Line for line, return the data exactly, omitting all pictures.
Start of EXTRACTED MATERIAL
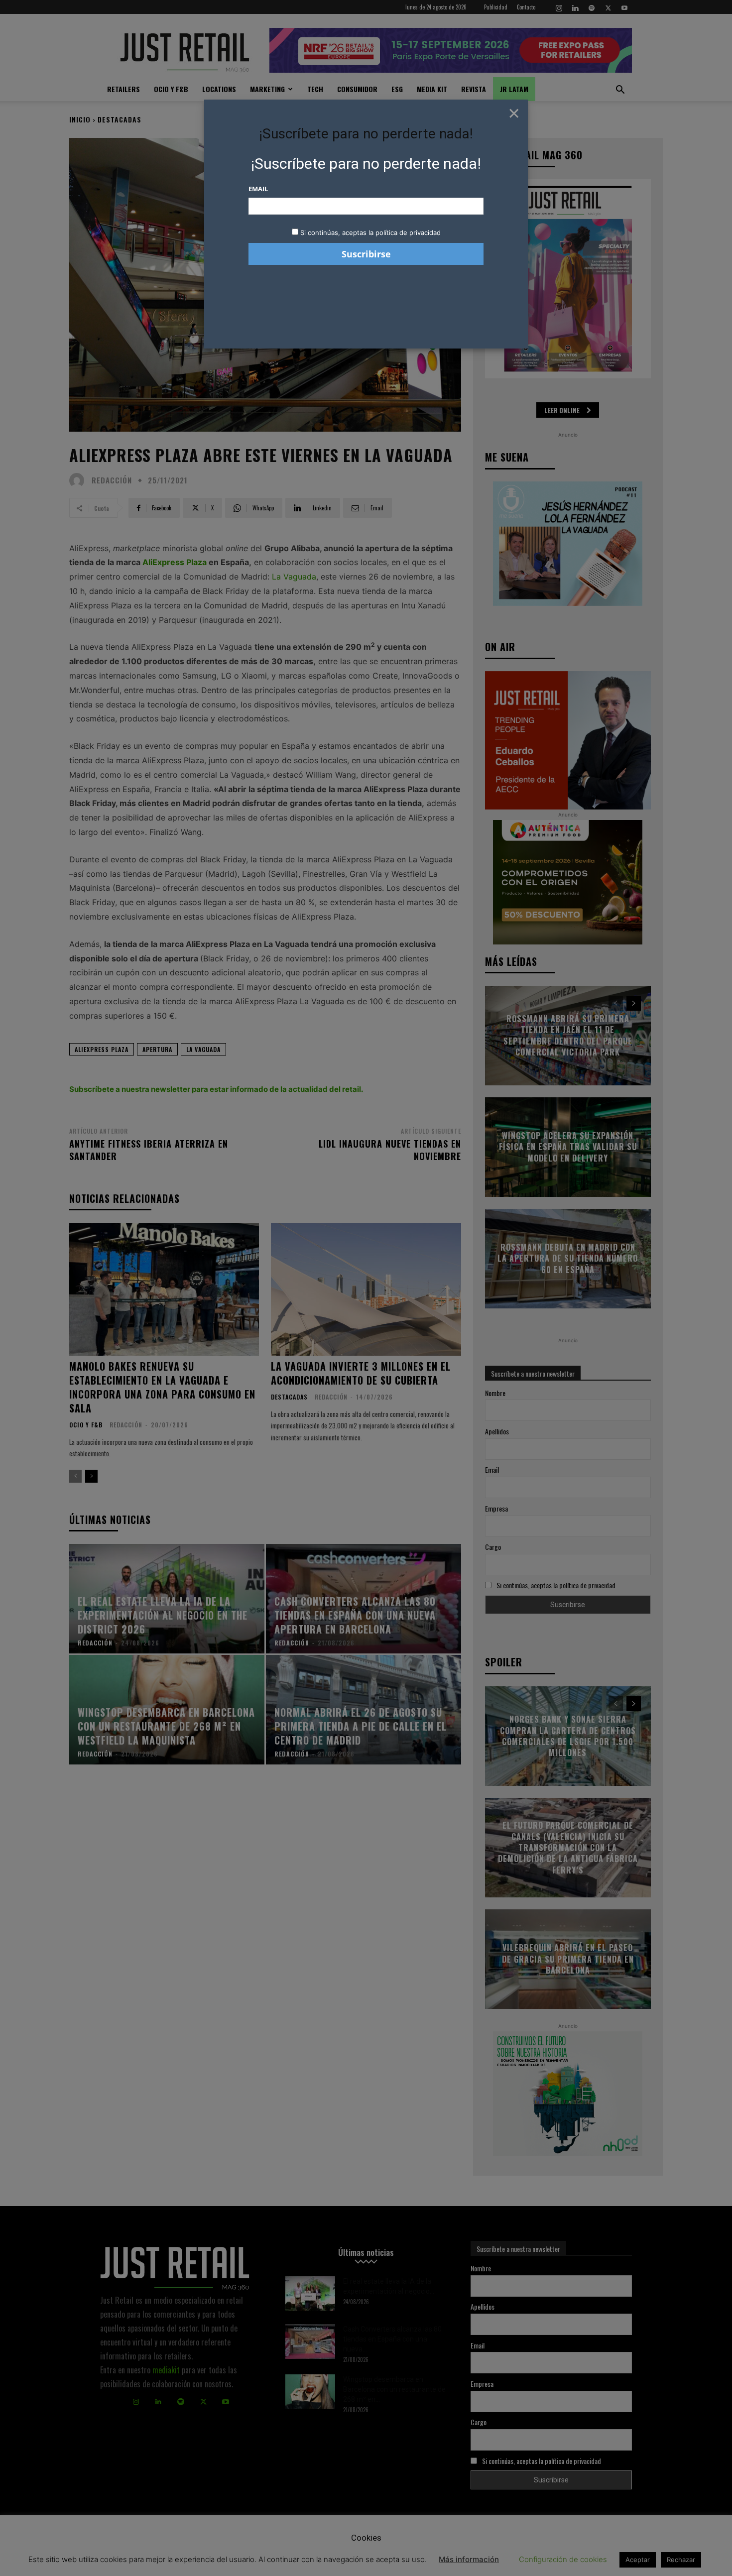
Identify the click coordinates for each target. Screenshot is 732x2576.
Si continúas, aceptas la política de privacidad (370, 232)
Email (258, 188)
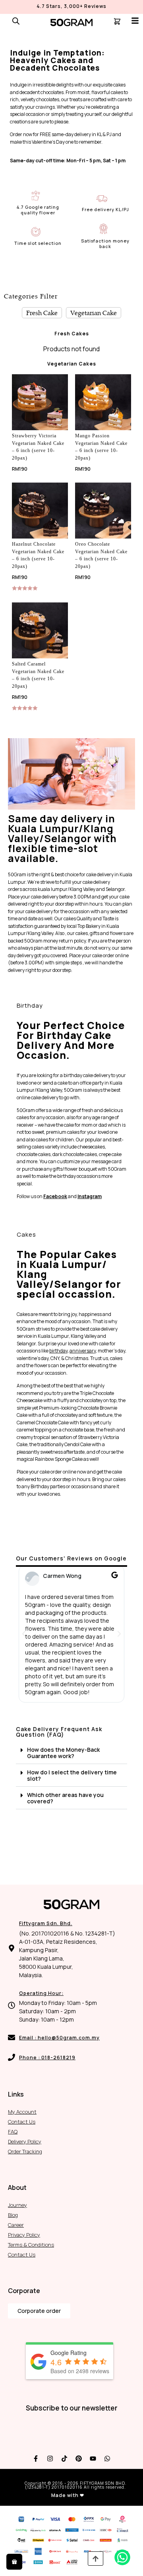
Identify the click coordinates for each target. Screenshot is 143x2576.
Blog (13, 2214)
End of EXTRACTED MATERIAL
▸ ANSWER BELOW
Identify the click coordinates for each target. Screenshot is 732x2576.
Si continúas, aceptas la política de privacidad (370, 232)
Email (258, 188)
Identify the click coordinates for each target. Screenshot is 143x2576.
Blog (13, 2214)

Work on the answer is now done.